Senti solo il rumore dei tuoi passi, cammini in stradine su cui sono ordinate ai lati macerie, sassi, tegole, pezzi di mobile. “L’Aquila è morta” leggi su un muro scrostato e non puoi fare a meno di riflettere su quella scritta.
Camminare in città, tre anni dopo. Le due cose che ti colpiscono di più sono il silenzio e l’odore di polvere diffuso, simile a quello che hai in casa quando ci sono i lavori e allo stesso modo diverso. Vedi ogni finestra puntellata, gli edifici ingabbiati da pali di legno o da tubi di ferro. Intravedi pezzi di cielo attraverso finestre rotte e tetti crollati, mentre un omone in tuta mimetica ti dice che no, di lì non puoi passare.

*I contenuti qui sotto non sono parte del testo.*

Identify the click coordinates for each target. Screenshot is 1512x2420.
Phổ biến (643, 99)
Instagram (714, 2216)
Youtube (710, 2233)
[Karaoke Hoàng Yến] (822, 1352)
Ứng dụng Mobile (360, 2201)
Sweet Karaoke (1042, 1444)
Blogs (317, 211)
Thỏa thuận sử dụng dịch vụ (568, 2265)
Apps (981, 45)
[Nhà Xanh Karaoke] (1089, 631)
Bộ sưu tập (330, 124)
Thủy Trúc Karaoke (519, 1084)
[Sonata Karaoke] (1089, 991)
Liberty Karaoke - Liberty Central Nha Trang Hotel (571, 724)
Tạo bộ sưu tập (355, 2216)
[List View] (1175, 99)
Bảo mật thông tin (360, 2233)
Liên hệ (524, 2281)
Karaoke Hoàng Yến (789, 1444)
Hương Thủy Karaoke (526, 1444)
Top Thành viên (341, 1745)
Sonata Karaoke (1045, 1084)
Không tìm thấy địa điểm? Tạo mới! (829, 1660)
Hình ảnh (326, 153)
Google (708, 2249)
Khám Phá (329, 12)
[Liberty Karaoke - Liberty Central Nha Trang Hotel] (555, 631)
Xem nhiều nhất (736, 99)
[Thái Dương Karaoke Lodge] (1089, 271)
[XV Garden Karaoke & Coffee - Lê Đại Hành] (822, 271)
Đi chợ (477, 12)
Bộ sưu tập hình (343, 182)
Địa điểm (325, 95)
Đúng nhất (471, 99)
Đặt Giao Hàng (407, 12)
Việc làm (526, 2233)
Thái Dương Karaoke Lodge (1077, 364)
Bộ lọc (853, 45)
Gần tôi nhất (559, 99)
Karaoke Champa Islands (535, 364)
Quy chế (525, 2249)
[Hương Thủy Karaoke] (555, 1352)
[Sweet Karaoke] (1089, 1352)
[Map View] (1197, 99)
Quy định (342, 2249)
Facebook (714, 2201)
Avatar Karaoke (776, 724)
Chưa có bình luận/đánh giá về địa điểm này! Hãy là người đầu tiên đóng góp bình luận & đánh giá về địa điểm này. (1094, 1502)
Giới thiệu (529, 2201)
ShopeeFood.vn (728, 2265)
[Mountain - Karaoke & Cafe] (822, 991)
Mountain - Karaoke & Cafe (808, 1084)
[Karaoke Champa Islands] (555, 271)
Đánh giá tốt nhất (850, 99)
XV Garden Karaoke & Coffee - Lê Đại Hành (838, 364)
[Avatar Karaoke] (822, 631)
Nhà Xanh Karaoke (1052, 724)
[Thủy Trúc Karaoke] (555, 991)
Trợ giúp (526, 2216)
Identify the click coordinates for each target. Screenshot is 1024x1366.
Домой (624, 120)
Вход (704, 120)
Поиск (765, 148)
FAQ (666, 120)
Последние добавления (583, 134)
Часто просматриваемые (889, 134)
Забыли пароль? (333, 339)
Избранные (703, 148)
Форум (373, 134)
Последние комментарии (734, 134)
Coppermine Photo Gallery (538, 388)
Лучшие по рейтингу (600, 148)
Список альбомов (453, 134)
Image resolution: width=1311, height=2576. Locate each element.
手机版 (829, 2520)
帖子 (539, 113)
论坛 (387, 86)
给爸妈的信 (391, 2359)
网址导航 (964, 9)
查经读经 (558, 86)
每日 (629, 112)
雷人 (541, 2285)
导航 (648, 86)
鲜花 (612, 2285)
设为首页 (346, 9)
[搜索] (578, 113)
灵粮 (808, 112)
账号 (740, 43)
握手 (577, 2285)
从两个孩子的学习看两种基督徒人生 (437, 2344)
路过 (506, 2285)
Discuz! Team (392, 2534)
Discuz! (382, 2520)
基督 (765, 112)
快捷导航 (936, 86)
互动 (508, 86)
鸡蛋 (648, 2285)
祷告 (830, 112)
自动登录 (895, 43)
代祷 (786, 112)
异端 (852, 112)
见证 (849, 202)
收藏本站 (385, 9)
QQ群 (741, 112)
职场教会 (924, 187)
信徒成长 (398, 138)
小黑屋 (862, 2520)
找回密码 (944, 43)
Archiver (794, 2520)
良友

I negozi di qualche grande catena hanno riaperto e sono deserti; quelli dei piccoli commercianti quasi tutti chiusi. Dalle vetrine intravedi cumuli di manichini o sgabelli allineati lungo la parete. Nella piazza principale, dove prima si svolgeva il mercato, c’è qualche panchina. Chi ci sta seduto sopra guarda le facciate.
Ti sembra strano sentir parlare, in uno dei pochi bar aperti, del rigore concesso al Barcellona contro il Milan. Ti sembra strana ogni cosa che rimandi alla normalità, come i cartelloni dei candidati a sindaco che sorridono sulle macerie.
I barlumi di normalità, a L’Aquila, sono la cosa più sconvolgente che si possa incontrare.